Intracellular membrane traffic

Question 1

What molecules are delivered by exocytosis? Where are they transported to?

Answer 1

This secretory pathway delivers newly synthesised proteins, carbohydrates and lipids either to the PM or the intracellular space.

Question 2

What molecules are delivered by endocytosis?

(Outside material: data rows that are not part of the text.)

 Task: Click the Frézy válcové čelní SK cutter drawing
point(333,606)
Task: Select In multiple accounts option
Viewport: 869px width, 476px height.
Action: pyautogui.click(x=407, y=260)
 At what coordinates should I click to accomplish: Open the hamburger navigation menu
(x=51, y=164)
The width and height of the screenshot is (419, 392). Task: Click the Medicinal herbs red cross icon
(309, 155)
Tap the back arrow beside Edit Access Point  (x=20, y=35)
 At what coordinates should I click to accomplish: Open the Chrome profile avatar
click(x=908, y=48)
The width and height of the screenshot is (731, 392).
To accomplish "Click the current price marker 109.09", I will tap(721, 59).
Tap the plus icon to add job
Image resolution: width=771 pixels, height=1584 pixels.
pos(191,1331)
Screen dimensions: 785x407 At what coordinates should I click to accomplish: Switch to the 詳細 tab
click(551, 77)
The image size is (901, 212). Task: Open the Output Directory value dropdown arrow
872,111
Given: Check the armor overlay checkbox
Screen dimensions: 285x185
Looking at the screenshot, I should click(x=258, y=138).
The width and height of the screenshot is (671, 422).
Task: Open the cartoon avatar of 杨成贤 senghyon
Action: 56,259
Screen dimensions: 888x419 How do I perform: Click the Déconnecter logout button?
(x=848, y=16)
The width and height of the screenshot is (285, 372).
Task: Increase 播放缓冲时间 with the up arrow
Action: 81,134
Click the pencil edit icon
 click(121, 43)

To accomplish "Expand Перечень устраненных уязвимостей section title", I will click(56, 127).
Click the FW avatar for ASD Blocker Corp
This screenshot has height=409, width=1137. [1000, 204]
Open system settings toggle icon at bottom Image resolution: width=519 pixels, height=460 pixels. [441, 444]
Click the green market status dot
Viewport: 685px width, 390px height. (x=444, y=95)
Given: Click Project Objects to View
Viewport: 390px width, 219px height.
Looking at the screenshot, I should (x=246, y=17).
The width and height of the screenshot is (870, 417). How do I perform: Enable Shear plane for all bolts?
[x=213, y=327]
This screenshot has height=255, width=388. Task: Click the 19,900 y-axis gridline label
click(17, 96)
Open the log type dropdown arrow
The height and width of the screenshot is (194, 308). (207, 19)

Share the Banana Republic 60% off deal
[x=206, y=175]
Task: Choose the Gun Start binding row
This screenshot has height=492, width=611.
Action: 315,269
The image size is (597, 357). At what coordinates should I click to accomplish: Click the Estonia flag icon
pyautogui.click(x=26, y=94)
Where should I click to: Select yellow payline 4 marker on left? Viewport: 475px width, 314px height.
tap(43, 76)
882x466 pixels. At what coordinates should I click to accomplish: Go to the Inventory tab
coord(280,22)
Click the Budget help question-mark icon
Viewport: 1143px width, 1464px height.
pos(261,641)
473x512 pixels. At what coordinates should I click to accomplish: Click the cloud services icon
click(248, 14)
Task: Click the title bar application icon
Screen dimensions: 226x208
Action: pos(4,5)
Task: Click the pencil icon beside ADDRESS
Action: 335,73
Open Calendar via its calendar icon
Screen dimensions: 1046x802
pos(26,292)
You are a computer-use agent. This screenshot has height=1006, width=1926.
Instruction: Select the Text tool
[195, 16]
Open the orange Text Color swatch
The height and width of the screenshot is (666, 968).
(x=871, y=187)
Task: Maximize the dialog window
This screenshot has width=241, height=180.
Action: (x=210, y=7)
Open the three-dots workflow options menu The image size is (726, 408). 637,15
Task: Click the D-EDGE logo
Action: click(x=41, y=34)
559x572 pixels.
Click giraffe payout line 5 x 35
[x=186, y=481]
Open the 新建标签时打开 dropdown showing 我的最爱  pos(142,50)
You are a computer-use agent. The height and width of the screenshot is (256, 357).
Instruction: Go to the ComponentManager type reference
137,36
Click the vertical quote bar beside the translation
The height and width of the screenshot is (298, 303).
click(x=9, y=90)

Where are they transported to?

Answer 2

Cells remove PM components and deliver them to components called endosomes, from where they can be recycled to same or different area of the PM or to be delivered to the lysosome for degradation.

Question 3

What are inner coat vesicles used for?

Answer 3

Needed to concentrate proteins present in the donor membrane so that vesicles which will be produced have high concentration of specific cargo.

Question 4

What are outer coat vesicles used for?

Answer 4

Needed for giving shape to the vesicle, usually a basket like lattice.

Question 5

Describe the structure of clathrin.

Answer 5

Each subunit consists of 3 large and 3 small polypeptide chains that together form a structure called a triskelion.

Question 6

What are the 3 main types of vesicles involved?

Answer 6

Clathrin, COPI, COPII

Question 7

Describe the process of clathrin-dependent vesicle budding.

Answer 7

A molecule is to be transported from the donor membrane. The cargo has to be loaded inside a clathrin coated vesicle to then be transported somewherreelse.

A cargo receptor is needed, as well as an adaptor protein called adaptin. This forms a complex with the cargo, where the inner layer is formed with the adaptor protein while the outer layer is formed by the triskelions of clathrin.

The membrane is budding until a complete vesicle is formed. This is then ready to travel to the target location. Once it arrives, it will shed away its adaptins and clathrins and fuse with the target membrane.

Question 8

What are surface markers?

Answer 8

High target specificity is obtained as all transport vesicles have a specific surface marker that identifies them, this tells the system their origin and type of cargo.

Question 9

How do target membranes recognize vesicles?

Answer 9

Target membranes show on their surface complementary receptors, which will recognise the surface markers on vesicles.

Question 10

What are the functions of Rab effector proteins?

Answer 10

Rab effector proteins are also called tethering proteins due to their function of docking the vesicle to the target membrane.

Question 11

Describe the connection between Rab GTPase and vescicles.

Answer 11

The Rab GTPase is located on the vesicle in active form as it is bound to GTP.

Question 12

Describe the ‘tethering’ part of vesicle and membrane fusion.

Answer 12

The first connection between the target membrane and the vesicle is produced due to the tethering proteins which are the effectors.

Question 13

Describe the ‘docking’ part of vesicle and membrane fusion.

Answer 13

The t-SNARE and v-SNARE pair to produce a SNARE complex. The docking of the vesicle is almost complete and fusion can take place.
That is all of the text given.